Now faces $10,000 bill to remove them
Posted at 6:42 PM, Oct 24, 2018
and last updated 2018-10-25 10:26:27-04

The yellow tape on a quiet Cheviot street does not signify a crime scene. But to homeowner Kathy Stoutimore, what the tape surrounds is indeed a crime.

Stoutimore says a city-hired sidewalk contractor sliced through the big roots on her two giant oak trees, killing them.

"They had a tree guy come out and cut the roots of the trees to lay the new sidewalk," she said.

Now, one year after her new sidewalk was installed, both trees are dying, and dropping dangerous large limbs.  

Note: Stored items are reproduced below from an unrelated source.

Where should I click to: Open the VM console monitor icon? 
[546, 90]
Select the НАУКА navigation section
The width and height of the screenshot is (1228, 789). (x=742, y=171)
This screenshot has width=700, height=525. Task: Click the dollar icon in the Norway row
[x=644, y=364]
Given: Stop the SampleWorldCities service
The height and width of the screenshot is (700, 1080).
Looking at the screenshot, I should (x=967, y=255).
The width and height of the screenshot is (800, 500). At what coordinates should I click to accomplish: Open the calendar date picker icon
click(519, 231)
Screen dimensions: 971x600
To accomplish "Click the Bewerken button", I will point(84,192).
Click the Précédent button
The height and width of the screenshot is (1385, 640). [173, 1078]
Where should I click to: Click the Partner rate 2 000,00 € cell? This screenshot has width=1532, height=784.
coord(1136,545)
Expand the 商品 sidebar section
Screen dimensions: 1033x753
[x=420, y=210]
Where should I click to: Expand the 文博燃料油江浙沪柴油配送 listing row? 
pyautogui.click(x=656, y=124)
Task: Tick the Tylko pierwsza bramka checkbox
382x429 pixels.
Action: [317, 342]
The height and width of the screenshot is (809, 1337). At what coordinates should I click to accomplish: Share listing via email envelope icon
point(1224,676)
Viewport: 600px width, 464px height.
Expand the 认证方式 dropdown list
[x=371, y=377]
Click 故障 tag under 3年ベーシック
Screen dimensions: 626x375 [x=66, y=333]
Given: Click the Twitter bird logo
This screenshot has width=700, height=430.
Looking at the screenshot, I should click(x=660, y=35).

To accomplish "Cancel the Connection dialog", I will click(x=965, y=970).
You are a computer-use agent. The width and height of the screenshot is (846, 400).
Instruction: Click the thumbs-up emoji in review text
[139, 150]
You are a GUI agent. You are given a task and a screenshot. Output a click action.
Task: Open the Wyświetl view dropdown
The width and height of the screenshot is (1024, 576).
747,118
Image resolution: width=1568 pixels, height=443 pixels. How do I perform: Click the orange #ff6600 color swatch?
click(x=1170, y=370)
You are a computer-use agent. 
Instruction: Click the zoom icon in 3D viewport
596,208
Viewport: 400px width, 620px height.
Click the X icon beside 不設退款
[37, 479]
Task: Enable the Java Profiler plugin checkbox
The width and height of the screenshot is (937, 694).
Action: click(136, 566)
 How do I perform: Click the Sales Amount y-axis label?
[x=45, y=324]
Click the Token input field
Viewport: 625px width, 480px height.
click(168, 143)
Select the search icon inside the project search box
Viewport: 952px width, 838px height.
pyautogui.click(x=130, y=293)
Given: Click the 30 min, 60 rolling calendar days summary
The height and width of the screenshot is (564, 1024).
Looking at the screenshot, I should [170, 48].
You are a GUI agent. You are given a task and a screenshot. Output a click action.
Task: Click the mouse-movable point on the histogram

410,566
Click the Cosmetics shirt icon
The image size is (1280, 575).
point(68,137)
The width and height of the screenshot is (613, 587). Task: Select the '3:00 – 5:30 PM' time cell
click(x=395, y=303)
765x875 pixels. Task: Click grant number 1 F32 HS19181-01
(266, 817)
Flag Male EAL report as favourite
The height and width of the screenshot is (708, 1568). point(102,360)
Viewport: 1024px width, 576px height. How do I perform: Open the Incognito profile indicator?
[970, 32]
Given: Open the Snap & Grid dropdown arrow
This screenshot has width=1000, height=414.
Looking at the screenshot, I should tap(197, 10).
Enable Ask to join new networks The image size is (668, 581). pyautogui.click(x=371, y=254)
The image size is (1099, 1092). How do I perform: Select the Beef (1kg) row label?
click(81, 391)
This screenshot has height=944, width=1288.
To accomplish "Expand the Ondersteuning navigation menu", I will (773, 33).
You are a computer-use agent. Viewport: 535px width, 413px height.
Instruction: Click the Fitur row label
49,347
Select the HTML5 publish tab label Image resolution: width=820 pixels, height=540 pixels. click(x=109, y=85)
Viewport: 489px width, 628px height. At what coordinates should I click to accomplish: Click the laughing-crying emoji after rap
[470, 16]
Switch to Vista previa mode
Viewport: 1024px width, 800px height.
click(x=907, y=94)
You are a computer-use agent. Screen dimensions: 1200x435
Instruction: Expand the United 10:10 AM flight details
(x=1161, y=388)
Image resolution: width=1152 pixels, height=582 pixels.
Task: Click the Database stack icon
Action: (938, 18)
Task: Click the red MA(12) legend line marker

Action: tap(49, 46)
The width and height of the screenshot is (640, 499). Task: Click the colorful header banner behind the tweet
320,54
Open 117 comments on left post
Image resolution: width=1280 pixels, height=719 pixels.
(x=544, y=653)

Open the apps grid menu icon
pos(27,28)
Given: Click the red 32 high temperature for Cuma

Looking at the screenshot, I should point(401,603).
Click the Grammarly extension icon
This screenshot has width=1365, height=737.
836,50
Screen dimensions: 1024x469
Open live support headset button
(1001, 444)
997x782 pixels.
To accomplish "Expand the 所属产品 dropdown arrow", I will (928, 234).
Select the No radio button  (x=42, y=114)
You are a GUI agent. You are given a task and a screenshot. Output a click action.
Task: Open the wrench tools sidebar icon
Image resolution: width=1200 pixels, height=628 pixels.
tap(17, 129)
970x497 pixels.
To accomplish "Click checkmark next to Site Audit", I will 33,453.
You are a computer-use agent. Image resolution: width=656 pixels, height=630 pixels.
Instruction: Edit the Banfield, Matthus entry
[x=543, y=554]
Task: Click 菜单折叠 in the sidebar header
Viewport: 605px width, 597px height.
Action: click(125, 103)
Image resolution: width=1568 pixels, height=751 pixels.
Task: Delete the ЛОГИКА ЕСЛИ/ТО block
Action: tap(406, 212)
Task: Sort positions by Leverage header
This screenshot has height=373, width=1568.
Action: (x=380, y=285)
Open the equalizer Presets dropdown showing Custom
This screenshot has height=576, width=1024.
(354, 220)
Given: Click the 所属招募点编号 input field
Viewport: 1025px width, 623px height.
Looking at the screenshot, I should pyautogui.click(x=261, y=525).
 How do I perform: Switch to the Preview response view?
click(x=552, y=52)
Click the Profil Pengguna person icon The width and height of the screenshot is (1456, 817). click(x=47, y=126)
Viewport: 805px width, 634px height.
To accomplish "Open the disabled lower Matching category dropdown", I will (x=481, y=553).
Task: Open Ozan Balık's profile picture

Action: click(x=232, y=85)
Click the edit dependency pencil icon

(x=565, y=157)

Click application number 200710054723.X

Several arborists she called for help said the trees cannot be saved.  "They say the cutting has killed the trees," she said.

City denies her claim

But Stoutimore doesn't understand why the City of Cheviot is washing its hands of the damage that she claims it caused.

This whole project was the city's idea, she says. It was a city contractor who then cut the tree roots to pour the sidewalk. 

So why, she asks, cant the city help take care of the damage?

Stoutimore learned that in Cheviot, unlike in the City of Cincinnati, it's homeowners, not the city, who are responsible for the trees right up to the street. That means it is her responsibility to remove them.

Estimates to cut them down? "One was for $8,000 and the other was for $13,000," she said. "The city offered nothing."

Cheviot Mayor Sam Keller responded to our questions in an email, saying "this is the first I have heard of this. We will look into it, gather the facts, and get back to Mrs. Stoutimore."

Stoutimore says if no one will help, she may have to sue, which could cost as much as taking down the trees.  But she says something has to be done  before the trees land on someone's car or head.

"It's scary, it's really scary," she said.

What you can do

What can you do if a city or township project, such as road, sewer, or sidewalk crew threatens your landscaping?

You may want to ask the crew to wait a day, until you can talk to your spouse, the city, and perhaps an attorney.  And you (or a spouse) may want to stay home the day they work in front of your house.

That way you may be able to prevent expensive damage, and you don't waste your money.